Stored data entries
----
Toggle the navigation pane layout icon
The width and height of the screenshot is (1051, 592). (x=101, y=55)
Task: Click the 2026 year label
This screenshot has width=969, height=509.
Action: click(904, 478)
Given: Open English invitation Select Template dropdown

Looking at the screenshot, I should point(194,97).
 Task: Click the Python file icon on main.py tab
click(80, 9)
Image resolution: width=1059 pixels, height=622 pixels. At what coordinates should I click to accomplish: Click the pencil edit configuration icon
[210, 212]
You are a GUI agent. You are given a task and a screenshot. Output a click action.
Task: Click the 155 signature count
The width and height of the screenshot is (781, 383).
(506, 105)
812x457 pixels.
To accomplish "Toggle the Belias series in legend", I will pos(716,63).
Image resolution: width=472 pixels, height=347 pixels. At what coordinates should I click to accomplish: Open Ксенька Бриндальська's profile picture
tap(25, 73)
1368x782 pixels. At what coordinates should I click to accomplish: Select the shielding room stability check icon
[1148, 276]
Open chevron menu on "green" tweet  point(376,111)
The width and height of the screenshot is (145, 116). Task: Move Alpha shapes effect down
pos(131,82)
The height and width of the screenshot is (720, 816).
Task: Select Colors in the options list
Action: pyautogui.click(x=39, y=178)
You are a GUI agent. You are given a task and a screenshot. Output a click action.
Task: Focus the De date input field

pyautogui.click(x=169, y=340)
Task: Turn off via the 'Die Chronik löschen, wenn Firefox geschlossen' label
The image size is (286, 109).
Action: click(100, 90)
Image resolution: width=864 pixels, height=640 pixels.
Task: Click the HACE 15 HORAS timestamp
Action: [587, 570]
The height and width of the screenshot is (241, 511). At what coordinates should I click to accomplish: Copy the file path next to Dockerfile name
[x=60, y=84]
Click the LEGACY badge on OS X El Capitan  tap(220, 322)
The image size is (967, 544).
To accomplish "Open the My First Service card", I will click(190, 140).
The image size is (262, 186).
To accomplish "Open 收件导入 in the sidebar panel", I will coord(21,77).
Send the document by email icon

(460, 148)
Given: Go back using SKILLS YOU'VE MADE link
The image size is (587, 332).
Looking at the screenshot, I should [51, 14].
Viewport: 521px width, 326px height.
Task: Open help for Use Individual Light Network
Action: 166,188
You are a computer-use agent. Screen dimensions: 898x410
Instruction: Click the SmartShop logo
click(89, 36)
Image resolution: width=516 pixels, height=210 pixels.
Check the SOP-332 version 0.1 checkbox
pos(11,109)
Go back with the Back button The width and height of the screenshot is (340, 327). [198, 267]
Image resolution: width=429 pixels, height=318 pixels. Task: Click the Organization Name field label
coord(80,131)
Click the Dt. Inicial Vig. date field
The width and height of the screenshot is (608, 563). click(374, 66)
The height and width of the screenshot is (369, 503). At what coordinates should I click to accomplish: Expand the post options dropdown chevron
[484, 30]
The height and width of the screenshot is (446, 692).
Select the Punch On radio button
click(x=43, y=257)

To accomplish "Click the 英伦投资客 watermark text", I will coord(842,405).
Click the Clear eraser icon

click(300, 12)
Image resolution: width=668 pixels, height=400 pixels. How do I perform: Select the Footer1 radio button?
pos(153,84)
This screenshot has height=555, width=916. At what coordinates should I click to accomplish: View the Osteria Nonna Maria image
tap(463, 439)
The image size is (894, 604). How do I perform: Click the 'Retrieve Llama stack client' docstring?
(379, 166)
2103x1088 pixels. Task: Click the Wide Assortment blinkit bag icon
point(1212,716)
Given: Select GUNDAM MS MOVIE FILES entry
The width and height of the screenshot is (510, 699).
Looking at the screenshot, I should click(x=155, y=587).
----
### WORK INSTRUCTIONS
Search the lines above for the string "will" and copy each line that has it.

### SOLUTION TO THIS EXERCISE
To accomplish "Toggle the Belias series in legend", I will pos(716,63).
To accomplish "Open the My First Service card", I will click(190, 140).
To accomplish "Open 收件导入 in the sidebar panel", I will coord(21,77).
To accomplish "Click the 英伦投资客 watermark text", I will coord(842,405).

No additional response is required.